By the autumn of 1931, a committee of the Cortes had, meantime, prepared a draft constitution. Here the government (or, rather, the drafters) blundered. They identified the new régime with their own political views. Thus the draft constitution began by announcing, ‘Spain is a democratic republic of workers of all classes, organized in a régime of liberty and justice’. Government ‘emanated from the people’ and all citizens were equal. The country would renounce war as an instrument of policy. No titles of nobility would be recognized. Both sexes would vote at twenty-three. There would be only one chamber of parliament. Property would be ‘the object of expropriation for social utility’. Some of these clauses might be invoked to justify socialism; others could be regarded as giving safeguards against it. Then, since the men of the republic feared a meddlesome Head of State, such as King Alfonso had been, the powers of the President were limited by a six-year term, and ineligibility for immediate re-election. The President would, however, nominate the Prime Minister. The acts of the President would be valid if signed by a cabinet minister, but the President could veto laws which he did not like. He could be removed nevertheless if he were to dissolve the Cortes twice.

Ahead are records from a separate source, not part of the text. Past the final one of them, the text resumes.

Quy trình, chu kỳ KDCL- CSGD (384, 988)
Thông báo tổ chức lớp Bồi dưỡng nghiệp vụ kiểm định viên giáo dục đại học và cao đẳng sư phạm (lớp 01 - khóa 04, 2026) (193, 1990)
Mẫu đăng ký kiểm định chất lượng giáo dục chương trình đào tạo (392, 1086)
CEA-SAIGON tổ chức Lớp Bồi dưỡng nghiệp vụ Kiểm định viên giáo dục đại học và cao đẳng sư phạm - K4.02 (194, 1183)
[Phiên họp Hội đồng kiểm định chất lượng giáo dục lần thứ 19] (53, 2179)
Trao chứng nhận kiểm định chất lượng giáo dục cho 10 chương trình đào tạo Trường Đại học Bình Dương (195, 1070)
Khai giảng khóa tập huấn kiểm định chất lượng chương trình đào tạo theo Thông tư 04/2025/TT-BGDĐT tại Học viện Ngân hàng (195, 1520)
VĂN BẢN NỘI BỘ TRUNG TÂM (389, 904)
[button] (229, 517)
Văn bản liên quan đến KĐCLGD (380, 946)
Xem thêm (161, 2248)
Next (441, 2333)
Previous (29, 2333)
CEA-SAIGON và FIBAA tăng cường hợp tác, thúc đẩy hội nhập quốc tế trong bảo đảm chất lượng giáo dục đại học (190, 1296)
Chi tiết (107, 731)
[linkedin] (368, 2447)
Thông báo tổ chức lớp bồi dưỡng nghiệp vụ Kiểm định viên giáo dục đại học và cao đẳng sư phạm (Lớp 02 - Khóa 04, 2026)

The religious clauses brought dismay. Article 26 separated church and state. The payments by the state to priests were to stop in two years, though these salaries had been compensation for the confiscation of church lands in 1837. All religious orders had to register with the ministry of justice. If they were judged a danger to the state, they would be dissolved.1 All would have to pay ordinary taxes. Orders which required a vow beyond the three normal canonical vows would anyway be dissolved. This was merely another way of dissolving the Jesuits, from whom a special oath of loyalty to the Pope is customarily exacted. No order was to be permitted to hold more property than it required for its own subsistence, nor was any to indulge in commerce. All orders were to submit annual accounts to the state. All education, meanwhile, was to be inspired ‘by ideals of human solidarity’. Religious education, that is, was to end. Every ‘public manifestation of religion’—including the Holy Week, Epiphany and even carnival processions—would have to be officially approved; while divorce was to be granted as a result of mutual disagreement between the parties, or on the petition of either party, if just cause could be shown. Civil marriages were to be the only legal ones.